When I recall moments of being abandoned whether emotionally or physically by my family, ex-partner,  or other beloveds in my life, I close my eyes and can feel instantly, the sensation of trauma spinning circles within my abdomen, as if my insides are being wrung like a towel. It doesn't feel good, yet at this point, I know it's momentary so I stay with it, breathe deeply, and then it passes, like all things in life. 

As I grow intimate with my own body, I become more amazed by her and what she teaches me. My body is no longer this thing I have to just feed and train and make fit. Western society socializes us to identify "the self" as our minds primarily - our personalities, values, beliefs, and ideas. Thus, our body becomes this separate thing that we have just to aid our psyche. So we tend to treat it like shit. We starve it, we poison it, we push it like crazy, and we frequently ignore what it tells us. Over the past year, I've done the difficult yet liberating work to decolonize this narrow belief about the mind-body separation. I see my body differently. I treat her gently. I listen to her. 

When people walk away from you, let them walk. Let them go. 
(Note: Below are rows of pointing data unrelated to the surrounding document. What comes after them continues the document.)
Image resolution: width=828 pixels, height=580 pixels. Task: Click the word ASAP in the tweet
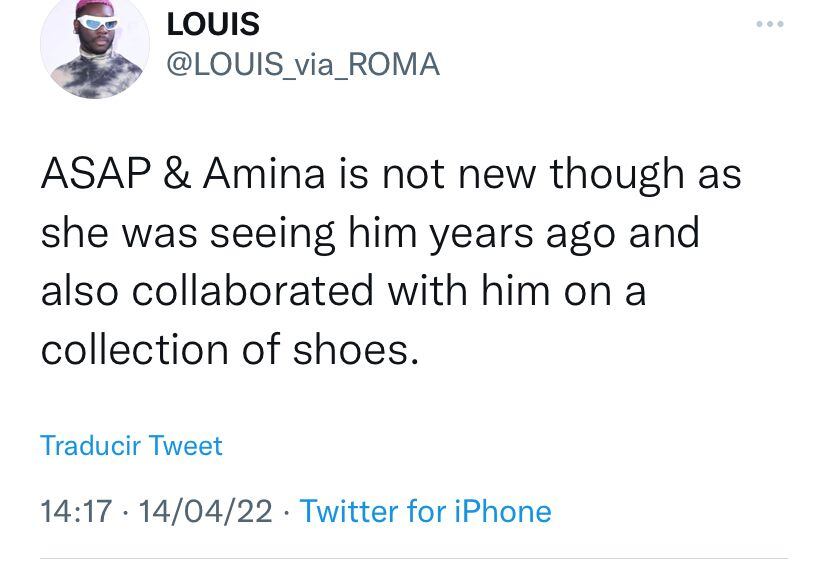96,175
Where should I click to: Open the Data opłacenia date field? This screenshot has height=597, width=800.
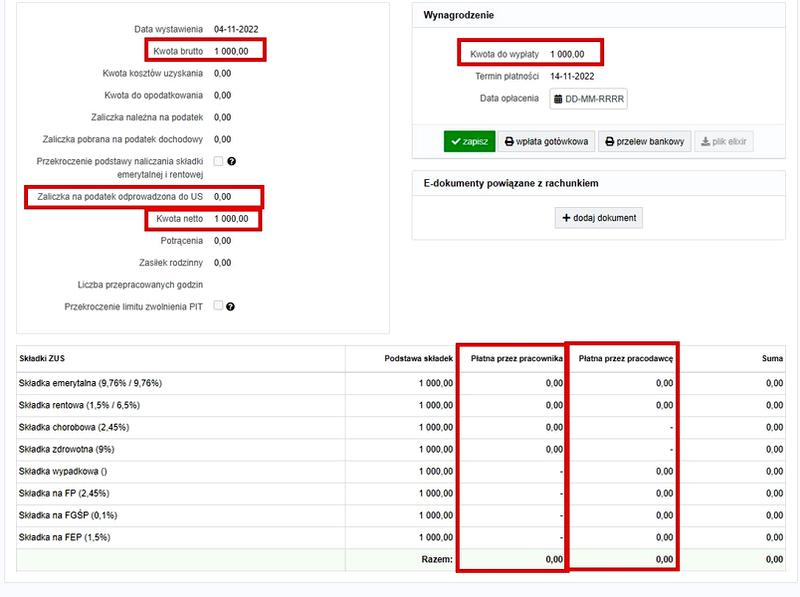588,99
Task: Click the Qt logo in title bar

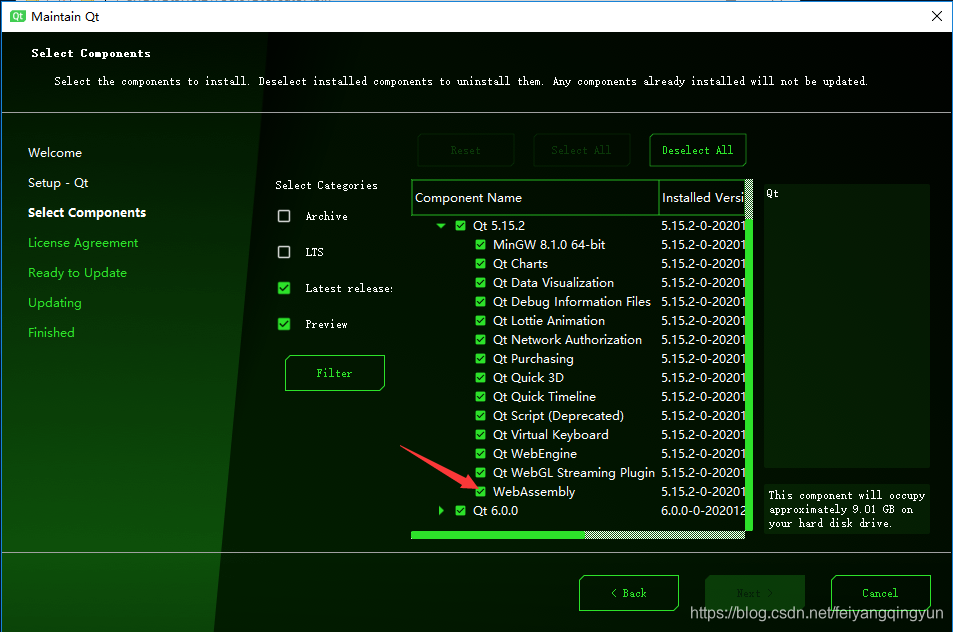Action: point(16,16)
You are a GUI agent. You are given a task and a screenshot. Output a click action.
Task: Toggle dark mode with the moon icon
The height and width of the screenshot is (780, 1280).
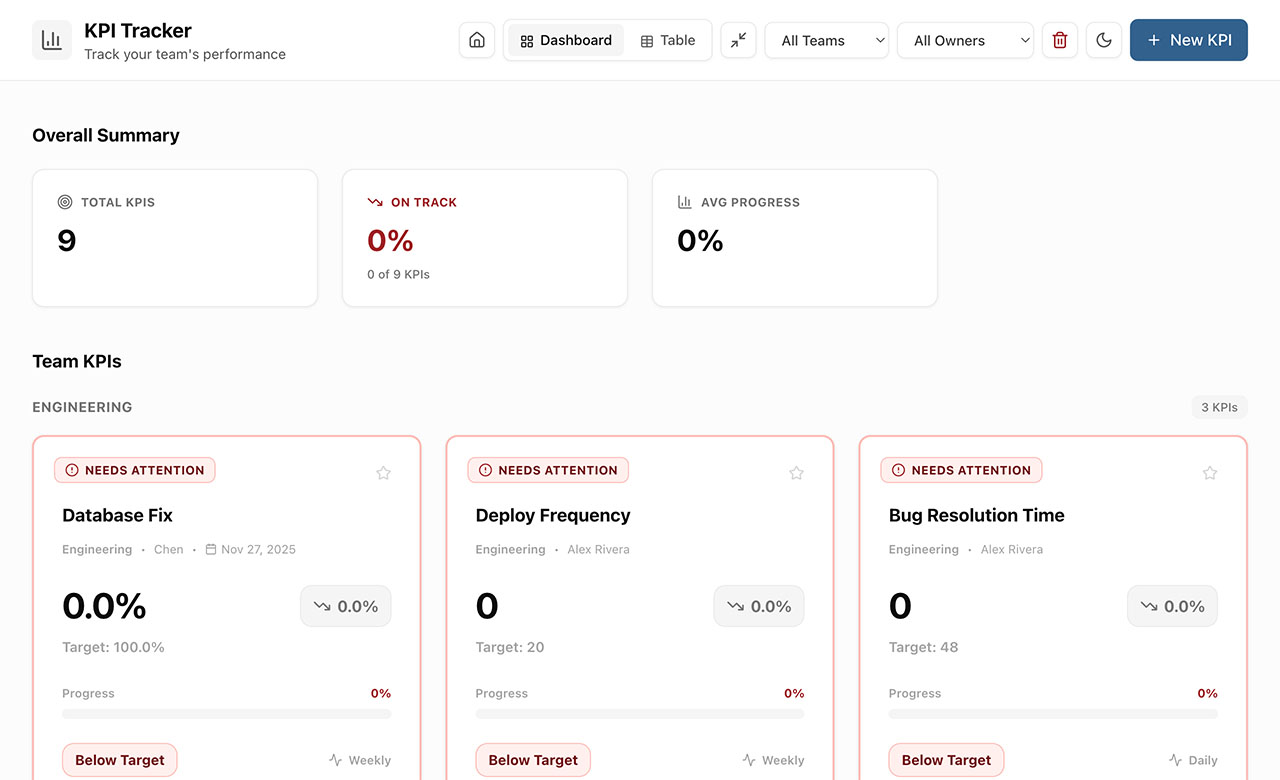point(1104,40)
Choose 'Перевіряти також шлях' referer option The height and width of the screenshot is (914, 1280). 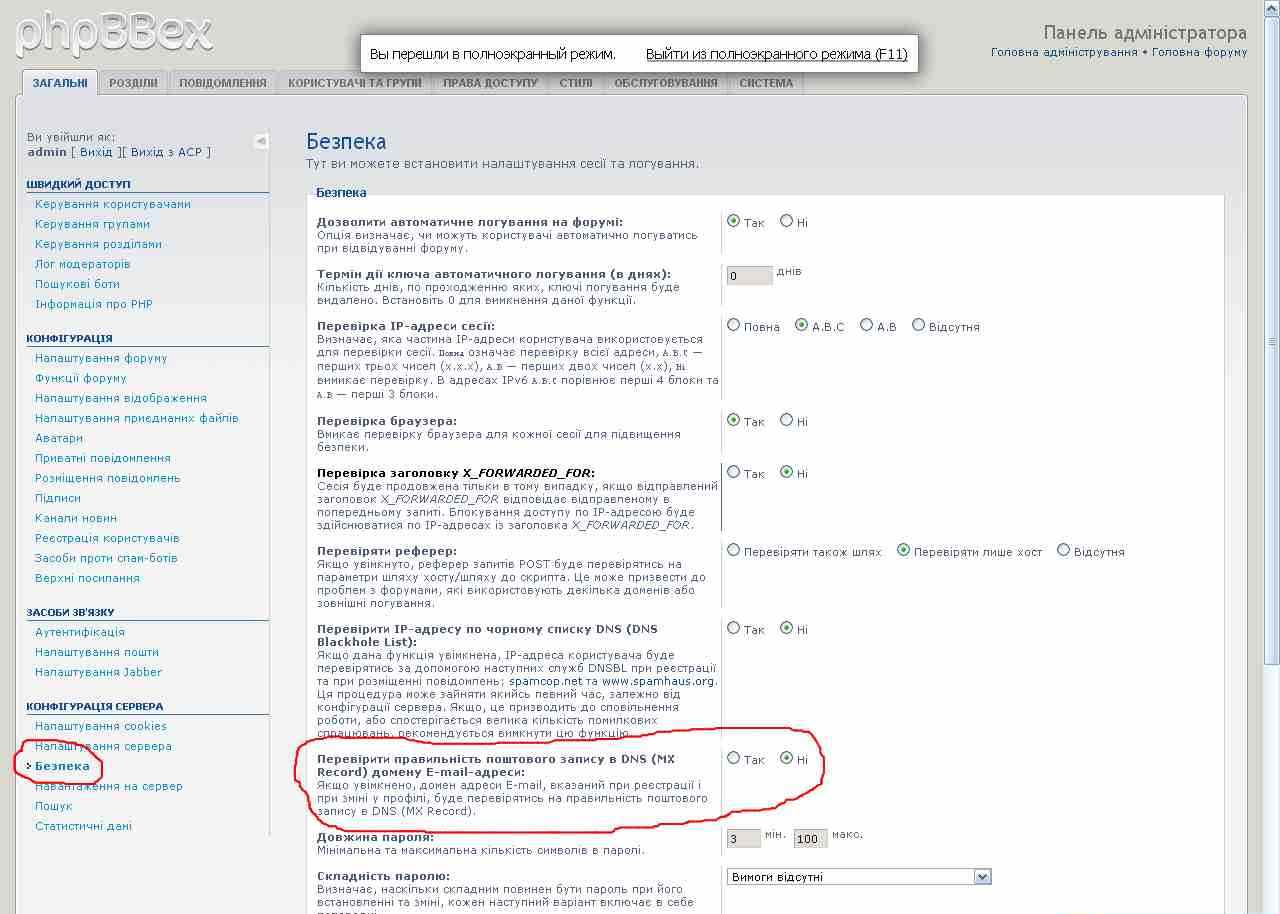734,550
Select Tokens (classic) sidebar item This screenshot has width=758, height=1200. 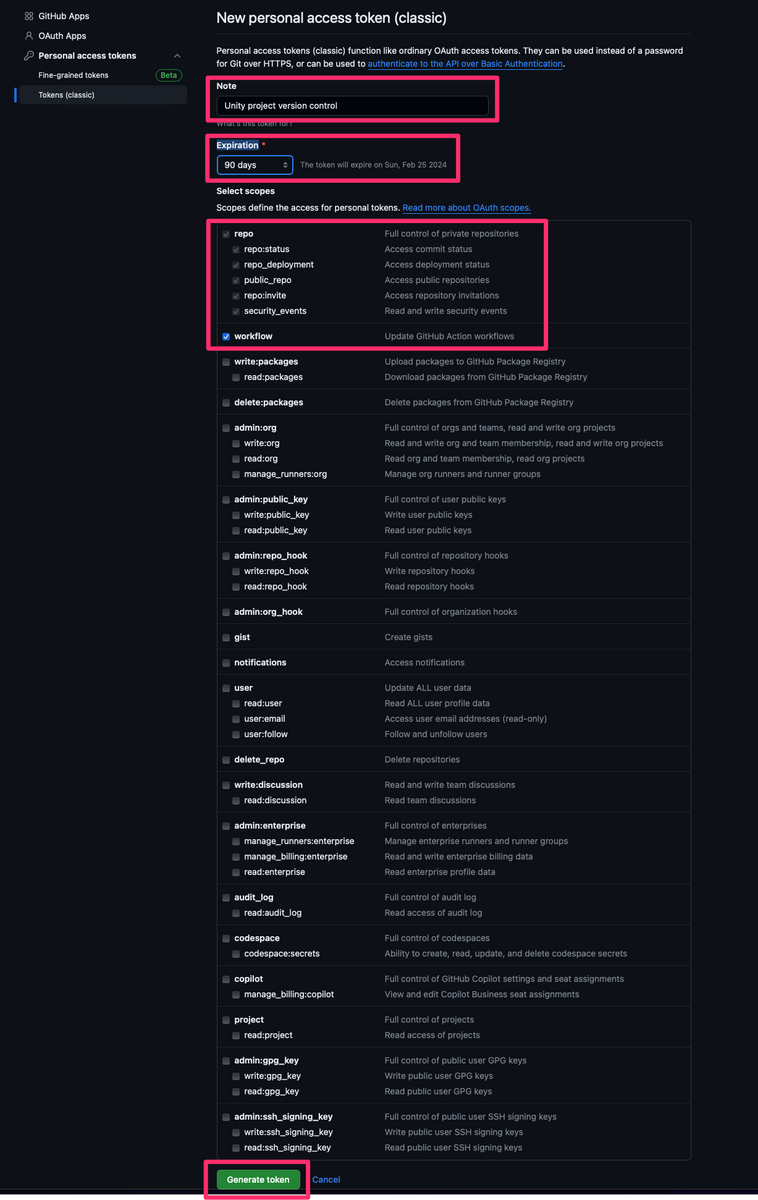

I think about my body in these moments when people have left. How the sharp sensations in my stomach were cruelly ignored. How disconnection from the pain kept me from accepting the truth. In my mind, I was completely gripped by my fears and attachments and stories. Instead of letting them walk away, I would hang on as tight as I could or I would keep myself numb and dissociate when they did. I would blame myself that they wanted to leave. I would spend all my might and energy trying to convince them otherwise. That I was worth loving. That I would try harder. That things would be good. 

When people walk away from you, let them walk. Let them go. 

Now, when someone walks away, it still hurts, quite deeply. But instead of ignoring my body's response to it, I allow curiosity to arise. I open myself to the spinning circles in my stomach. I let the physical sensation run its full course. I notice the stories float in and out of my mind like film scenes scrolling by. I witness the tenacious part of me, feeling myself still wanting to convince, but I know better now. 

Finally, I've learned to let them walk. I let them go. 

I turn inwards to Truc, my little person, and I tell her this. 

It's okay. It's not your fault. They walked away because something within them kept them from staying. Something kept them on the shores. You can't help them swim towards deeper waters. To heal. To see truth. To allow possibility. To love themselves. In letting go, you get to choose you. Trust and release. What's meant for you will know and will be.